◆ **Work item**: Which lines run from the line with "Given: Toggle the lock all layer option" through the line with "1632x911 pixels." in the entries below? Print them exactly, both ends included, and nothing more.

[Stored items]
----
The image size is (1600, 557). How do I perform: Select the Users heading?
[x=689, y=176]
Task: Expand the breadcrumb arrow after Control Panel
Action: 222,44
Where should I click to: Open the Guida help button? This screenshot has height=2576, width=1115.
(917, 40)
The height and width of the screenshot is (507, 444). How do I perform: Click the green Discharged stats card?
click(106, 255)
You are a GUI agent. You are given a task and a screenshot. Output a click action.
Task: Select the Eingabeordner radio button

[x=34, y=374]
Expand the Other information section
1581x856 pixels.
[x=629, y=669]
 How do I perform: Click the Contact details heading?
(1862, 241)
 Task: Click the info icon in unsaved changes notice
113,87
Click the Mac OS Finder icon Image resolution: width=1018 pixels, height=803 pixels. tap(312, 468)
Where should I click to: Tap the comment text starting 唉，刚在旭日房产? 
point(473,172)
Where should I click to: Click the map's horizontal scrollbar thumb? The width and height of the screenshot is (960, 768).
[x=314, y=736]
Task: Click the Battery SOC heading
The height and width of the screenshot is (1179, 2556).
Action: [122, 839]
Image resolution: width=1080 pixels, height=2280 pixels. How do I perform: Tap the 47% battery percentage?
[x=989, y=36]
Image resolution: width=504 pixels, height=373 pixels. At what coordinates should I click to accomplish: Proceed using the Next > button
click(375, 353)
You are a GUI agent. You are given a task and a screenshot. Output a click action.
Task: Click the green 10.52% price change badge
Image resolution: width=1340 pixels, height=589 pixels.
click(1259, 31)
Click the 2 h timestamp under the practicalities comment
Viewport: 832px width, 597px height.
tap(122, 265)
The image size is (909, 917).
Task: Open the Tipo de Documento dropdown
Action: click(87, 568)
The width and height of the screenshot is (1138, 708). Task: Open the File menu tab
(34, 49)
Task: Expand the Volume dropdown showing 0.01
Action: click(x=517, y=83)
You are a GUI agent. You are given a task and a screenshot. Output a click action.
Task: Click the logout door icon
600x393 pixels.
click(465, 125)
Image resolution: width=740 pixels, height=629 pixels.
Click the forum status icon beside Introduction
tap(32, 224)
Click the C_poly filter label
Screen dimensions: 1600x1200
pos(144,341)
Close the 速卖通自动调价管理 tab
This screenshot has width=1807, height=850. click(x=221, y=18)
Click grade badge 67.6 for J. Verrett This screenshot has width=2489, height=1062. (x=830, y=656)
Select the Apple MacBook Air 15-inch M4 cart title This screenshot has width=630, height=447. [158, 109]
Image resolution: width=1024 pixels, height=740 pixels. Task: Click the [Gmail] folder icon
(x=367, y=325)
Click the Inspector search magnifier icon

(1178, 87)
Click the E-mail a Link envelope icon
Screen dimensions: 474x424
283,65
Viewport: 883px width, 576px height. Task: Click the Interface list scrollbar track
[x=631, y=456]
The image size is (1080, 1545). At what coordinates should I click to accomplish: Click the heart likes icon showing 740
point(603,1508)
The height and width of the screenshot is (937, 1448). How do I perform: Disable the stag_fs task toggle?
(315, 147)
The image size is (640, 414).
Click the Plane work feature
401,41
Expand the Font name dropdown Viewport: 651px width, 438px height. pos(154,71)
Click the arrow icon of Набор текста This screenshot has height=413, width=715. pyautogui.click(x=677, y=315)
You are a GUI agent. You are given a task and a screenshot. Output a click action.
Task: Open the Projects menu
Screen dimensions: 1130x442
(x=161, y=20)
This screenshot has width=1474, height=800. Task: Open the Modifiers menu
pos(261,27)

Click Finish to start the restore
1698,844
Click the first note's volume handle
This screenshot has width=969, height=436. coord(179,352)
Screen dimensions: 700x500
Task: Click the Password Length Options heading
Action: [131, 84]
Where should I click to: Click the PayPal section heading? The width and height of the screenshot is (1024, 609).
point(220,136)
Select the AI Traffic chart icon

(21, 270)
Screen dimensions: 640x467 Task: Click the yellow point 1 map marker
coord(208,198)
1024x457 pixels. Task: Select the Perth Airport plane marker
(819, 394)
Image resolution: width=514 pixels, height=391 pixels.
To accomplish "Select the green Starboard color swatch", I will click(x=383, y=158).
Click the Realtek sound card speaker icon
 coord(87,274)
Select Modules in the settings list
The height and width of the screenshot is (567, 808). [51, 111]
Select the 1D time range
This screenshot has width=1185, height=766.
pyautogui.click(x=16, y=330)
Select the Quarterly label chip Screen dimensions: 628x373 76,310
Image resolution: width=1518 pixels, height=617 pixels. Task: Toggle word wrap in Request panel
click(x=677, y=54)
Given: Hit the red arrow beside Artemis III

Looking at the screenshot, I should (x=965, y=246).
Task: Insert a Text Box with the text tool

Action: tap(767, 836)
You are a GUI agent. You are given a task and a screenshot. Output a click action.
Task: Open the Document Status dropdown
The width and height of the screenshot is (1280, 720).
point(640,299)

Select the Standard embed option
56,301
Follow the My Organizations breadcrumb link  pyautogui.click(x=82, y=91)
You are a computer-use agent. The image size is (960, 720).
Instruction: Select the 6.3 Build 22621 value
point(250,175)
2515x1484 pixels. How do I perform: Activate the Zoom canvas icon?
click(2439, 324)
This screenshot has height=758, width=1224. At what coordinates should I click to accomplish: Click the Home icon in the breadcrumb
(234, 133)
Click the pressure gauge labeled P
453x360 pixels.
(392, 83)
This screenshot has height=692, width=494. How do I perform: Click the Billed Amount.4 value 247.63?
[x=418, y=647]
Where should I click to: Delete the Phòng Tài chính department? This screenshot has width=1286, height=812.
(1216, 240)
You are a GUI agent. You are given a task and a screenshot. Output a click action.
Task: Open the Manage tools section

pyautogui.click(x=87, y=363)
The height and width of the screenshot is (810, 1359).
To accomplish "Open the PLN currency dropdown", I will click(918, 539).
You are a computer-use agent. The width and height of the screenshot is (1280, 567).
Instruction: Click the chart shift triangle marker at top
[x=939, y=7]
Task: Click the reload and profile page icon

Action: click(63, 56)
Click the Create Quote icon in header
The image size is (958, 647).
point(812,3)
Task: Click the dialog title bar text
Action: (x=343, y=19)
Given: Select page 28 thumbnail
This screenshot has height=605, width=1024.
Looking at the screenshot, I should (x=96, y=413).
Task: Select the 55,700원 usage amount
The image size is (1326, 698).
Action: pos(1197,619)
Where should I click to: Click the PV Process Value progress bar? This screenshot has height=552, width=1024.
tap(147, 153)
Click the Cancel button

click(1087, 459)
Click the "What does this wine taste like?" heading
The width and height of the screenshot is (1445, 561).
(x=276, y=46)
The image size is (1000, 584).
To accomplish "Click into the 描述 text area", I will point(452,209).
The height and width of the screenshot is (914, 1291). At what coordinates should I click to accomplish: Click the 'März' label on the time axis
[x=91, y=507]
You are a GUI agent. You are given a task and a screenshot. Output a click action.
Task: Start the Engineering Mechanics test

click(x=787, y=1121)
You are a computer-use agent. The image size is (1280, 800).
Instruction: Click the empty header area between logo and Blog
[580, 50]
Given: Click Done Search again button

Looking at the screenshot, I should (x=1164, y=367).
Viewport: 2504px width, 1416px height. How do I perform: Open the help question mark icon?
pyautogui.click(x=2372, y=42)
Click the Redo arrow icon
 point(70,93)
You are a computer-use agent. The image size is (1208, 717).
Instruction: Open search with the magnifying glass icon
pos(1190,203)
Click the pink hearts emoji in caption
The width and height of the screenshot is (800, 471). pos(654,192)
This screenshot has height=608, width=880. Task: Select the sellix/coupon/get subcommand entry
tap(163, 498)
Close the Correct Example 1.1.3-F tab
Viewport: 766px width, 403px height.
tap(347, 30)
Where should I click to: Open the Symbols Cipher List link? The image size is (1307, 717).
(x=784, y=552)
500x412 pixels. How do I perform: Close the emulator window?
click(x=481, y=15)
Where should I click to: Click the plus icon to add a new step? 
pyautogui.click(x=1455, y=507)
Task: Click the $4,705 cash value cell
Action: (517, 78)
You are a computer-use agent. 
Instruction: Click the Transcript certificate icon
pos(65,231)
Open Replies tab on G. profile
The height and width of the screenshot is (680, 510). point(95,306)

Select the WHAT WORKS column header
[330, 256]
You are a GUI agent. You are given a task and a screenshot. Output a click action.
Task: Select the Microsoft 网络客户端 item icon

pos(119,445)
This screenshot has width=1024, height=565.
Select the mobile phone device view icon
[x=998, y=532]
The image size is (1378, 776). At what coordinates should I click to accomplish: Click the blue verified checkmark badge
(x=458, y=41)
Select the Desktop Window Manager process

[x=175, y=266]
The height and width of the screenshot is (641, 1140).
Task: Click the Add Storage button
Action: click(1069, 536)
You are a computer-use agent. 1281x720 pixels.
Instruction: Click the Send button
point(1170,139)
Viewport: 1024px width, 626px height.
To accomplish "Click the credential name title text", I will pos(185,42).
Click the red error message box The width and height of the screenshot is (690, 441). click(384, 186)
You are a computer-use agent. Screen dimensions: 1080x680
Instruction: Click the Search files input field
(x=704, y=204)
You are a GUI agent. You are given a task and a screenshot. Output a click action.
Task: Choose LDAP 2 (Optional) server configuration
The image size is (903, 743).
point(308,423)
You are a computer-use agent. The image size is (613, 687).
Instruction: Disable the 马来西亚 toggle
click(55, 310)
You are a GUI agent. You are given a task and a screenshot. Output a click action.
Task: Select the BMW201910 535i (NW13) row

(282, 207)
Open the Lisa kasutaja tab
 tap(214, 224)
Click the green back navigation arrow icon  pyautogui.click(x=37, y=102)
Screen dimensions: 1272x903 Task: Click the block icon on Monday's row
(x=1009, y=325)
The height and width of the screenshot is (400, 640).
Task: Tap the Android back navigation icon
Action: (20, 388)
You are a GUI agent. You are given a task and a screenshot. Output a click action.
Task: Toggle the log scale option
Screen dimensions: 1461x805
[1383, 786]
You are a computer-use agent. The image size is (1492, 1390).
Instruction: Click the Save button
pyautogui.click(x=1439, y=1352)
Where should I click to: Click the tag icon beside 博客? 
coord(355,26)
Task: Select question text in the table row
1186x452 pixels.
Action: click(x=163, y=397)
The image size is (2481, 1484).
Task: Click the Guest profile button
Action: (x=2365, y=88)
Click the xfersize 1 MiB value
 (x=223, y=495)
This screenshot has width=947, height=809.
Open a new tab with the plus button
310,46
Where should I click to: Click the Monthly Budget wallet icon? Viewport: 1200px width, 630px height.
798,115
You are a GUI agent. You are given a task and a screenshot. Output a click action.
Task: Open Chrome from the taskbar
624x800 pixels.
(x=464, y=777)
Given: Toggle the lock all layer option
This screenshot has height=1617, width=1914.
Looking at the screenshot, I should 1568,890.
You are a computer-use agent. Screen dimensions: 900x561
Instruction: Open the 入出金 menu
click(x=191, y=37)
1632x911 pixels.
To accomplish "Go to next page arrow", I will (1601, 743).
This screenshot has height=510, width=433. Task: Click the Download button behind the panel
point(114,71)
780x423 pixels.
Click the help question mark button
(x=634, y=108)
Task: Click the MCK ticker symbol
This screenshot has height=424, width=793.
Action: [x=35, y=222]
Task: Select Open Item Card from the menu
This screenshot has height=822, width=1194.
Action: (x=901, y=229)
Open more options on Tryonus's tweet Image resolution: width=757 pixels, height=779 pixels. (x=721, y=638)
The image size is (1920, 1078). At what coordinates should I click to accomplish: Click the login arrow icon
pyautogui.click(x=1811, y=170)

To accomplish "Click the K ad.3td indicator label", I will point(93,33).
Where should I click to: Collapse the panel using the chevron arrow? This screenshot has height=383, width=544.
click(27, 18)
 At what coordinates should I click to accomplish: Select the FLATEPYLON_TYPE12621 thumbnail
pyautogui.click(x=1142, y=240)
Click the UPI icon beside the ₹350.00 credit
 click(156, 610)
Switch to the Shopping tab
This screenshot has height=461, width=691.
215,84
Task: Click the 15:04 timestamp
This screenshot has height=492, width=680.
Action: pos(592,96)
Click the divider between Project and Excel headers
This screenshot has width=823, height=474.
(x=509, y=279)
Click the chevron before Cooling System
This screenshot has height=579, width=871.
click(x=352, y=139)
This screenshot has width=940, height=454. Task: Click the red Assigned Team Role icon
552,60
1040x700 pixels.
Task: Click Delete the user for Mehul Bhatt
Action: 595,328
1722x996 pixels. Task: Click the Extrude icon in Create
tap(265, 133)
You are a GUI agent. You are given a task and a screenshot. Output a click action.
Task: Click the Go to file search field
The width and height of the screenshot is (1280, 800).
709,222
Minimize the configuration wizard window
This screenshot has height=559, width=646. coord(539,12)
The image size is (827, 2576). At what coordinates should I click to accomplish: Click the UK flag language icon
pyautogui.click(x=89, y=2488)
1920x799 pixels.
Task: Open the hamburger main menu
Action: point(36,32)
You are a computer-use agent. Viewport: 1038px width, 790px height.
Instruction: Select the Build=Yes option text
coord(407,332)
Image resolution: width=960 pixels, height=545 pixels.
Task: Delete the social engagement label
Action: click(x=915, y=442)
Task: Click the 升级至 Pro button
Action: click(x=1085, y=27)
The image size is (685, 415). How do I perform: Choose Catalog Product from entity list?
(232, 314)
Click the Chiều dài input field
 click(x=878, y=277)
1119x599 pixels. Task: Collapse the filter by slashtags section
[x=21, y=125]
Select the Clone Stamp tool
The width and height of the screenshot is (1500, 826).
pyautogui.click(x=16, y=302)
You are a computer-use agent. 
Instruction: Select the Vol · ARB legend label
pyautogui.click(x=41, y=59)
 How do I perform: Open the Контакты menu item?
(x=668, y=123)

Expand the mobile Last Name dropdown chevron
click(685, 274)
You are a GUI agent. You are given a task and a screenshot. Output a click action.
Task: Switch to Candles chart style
----
◆ **Task response**:
Given: Toggle the lock all layer option
This screenshot has height=1617, width=1914.
Looking at the screenshot, I should 1568,890.
You are a computer-use agent. Screen dimensions: 900x561
Instruction: Open the 入出金 menu
click(x=191, y=37)
1632x911 pixels.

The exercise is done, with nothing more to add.